Charlotte Sting falls in WNBA Championship

Erica Harbatkin

Two different teams; one series.

In a matchup of opposites, the Los Angeles Sparks defeated the Charlotte Sting to claim the 2001 WNBA Championship.

The Sparks were a red-hot team, a team that kicked off the season with nine straight wins and went on to finish 28-4. The Sting opened the season 1-10 before winning 17 of its last 21 games to secure the fourth seed in the Eastern Conference.

Two different teams; one series.

The Sparks had league MVP Lisa Leslie at center, averaging 22.3 points in the playoffs to lead Los Angeles to its first ever league title. The leading scorers for the Sting were guards Andrea Stinson and Dawn Staley, who averaged 12.0 and 11.8 points in the playoffs, respectively.

Two different teams; one series.

The Sting defeated the highly touted Cleveland Rockers in the first round, then stunned the New York Liberty in the Eastern Conference Finals with back-to-back wins at Madison Square Garden. The Sparks swept the four-time WNBA champion Houston Comets in Round 1 before eliminating the second-seeded Sacramento Monarchs with a 93-62 Game 3 rout.

“Last year, Swoopes got the MVP and (Houston) blew us out by 25,” Sparks head coach Michael Cooper said in a press conference after the championship series. “This year, we went in and won. That’s the difference between last year’s team and this year’s team: we were mentally tough.”

They took two completely different paths, but both led to the championship series.

Los Angeles swept the three-game championship series, but not before a brief scare in Game 1 when the Sting led 39-35 at the half.

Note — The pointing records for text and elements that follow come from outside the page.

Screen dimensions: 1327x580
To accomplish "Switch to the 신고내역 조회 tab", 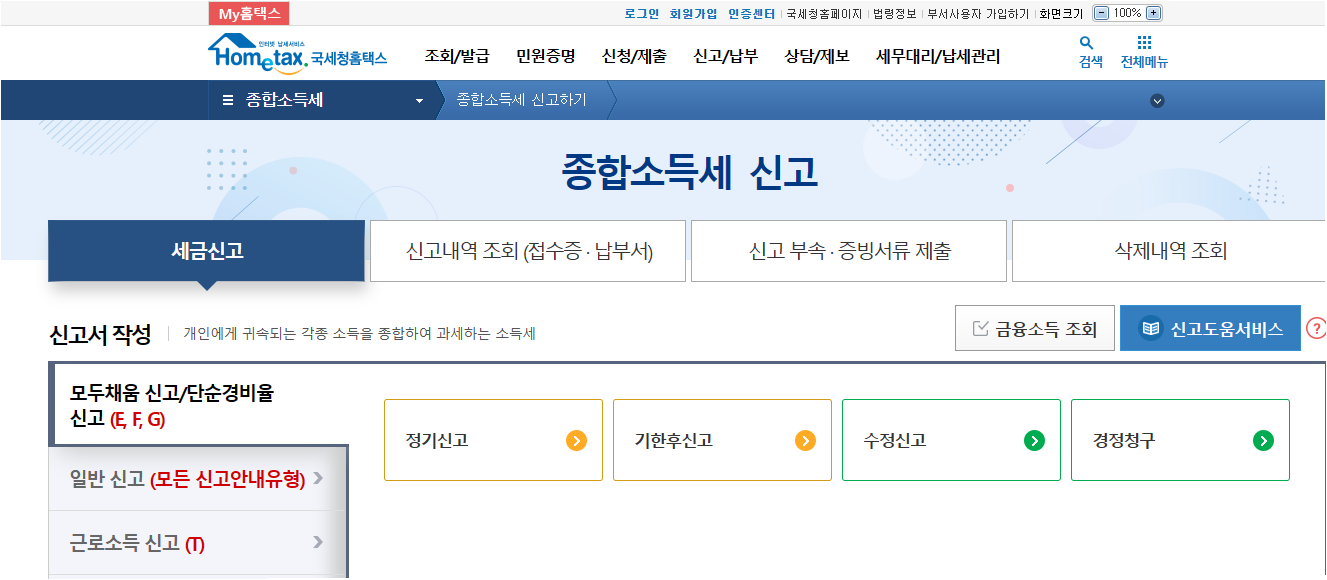I will click(x=528, y=251).
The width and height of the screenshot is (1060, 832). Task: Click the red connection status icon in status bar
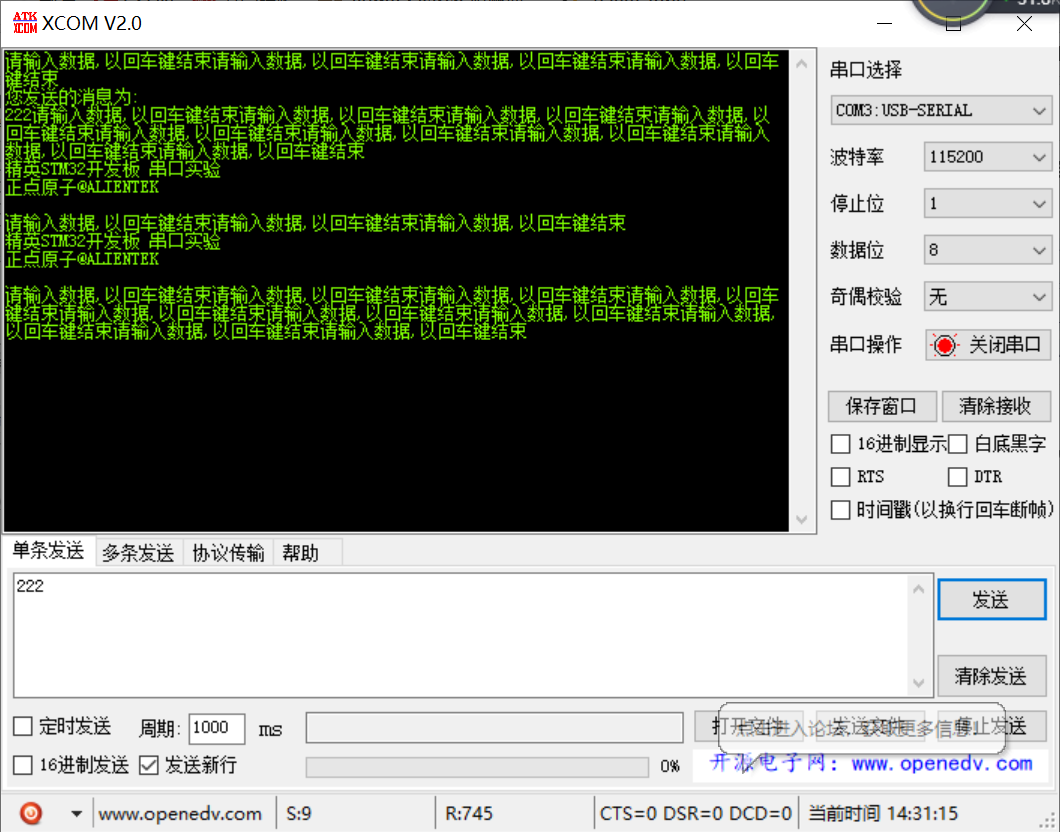(x=30, y=813)
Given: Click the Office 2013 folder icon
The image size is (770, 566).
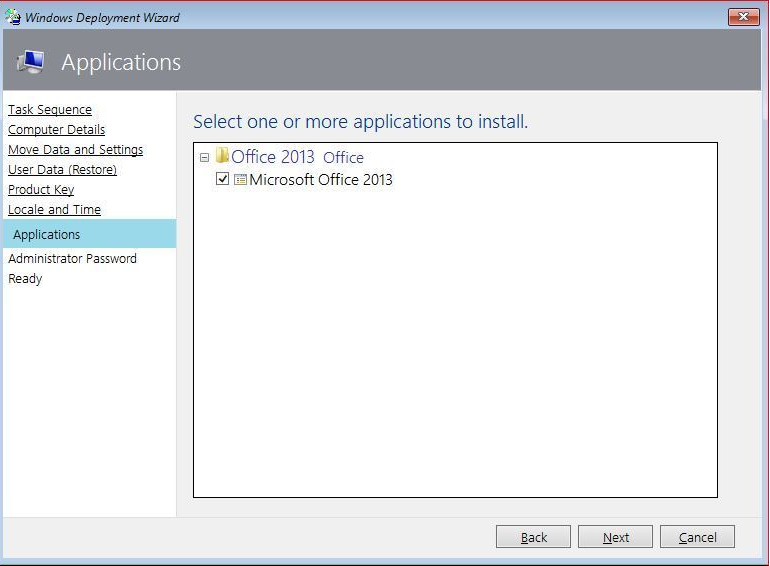Looking at the screenshot, I should pyautogui.click(x=222, y=156).
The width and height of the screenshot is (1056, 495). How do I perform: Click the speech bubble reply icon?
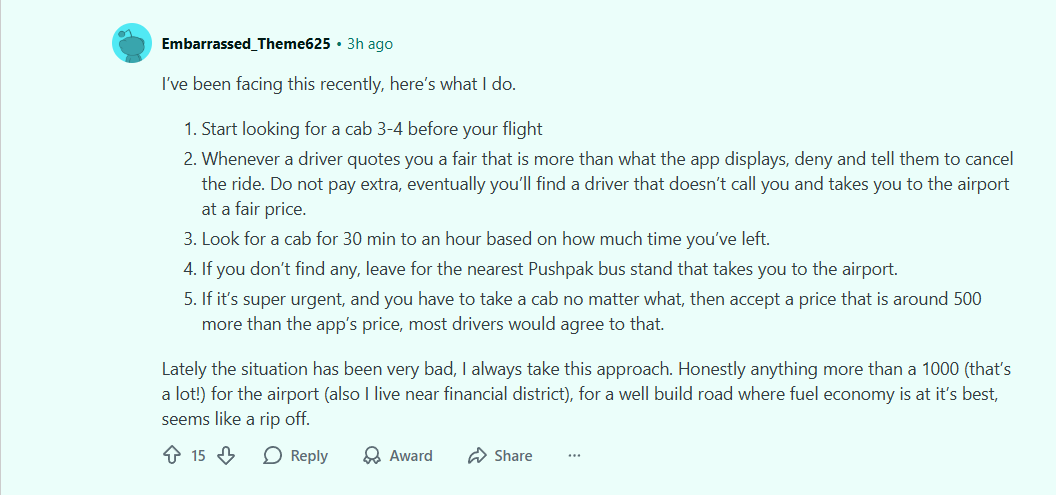273,456
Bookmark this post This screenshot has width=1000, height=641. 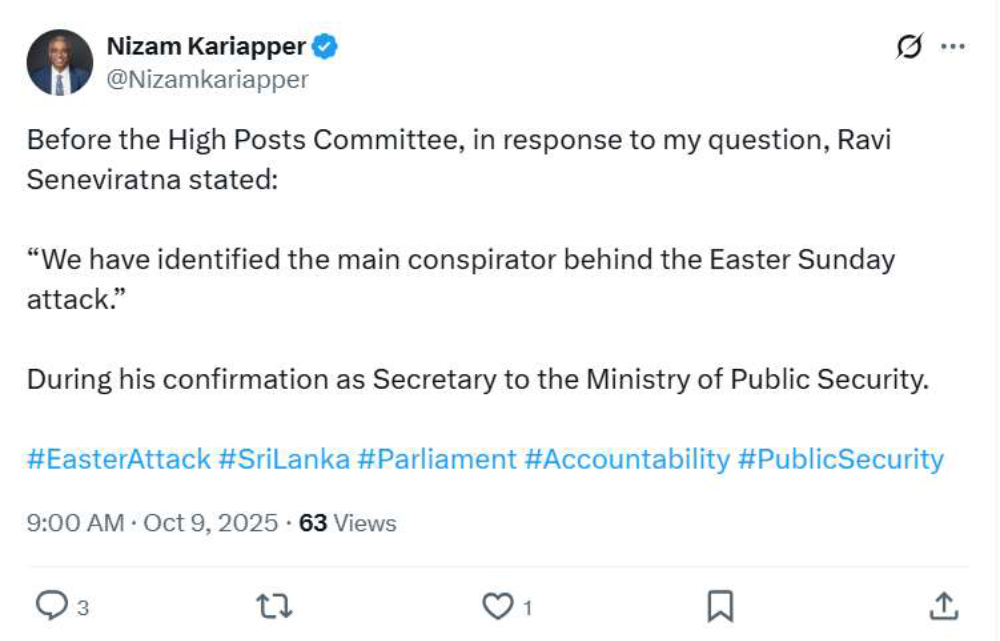720,605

Charlotte maintained its lead until midway through the second half, when the Sparks mounted a run to outscore the Sting 40-27 in the second half.

Los Angeles toppled over the Sting in Game 2, easily securing an 82-54 win. It was the Sparks’ 21st home victory this year, with their only home loss being an 80-60 letdown against Sacramento in the playoffs.

“We had a great season,” Charlotte head coach Anne Donovan told the media after the game, “and a of people counted us out, didn’t expect us to get here.”

Even though the Sting lost the championship, its season was a huge success and turnaround from 2000, when the team finished last in the Eastern Conference with an 8-24 record.

“It would have been so easy for (the players) to just say, ‘New coach, too many new players, we’re 1-10, it’s going to be another bad year,’ and just bomb,” Donovan said in an ESPN interview. “But they refused to do that.”

The Sting, a team that won its final seven games of the regular season, surprised everyone with its Cinderella postseason run.

“This sort of turnaround doesn’t happen very often in sports,” WNBA president Val Ackerman said in a press conference before the championship series. “It doesn’t happen very often in the sport of basketball and I think we will be witnessing history over the next couple of days.”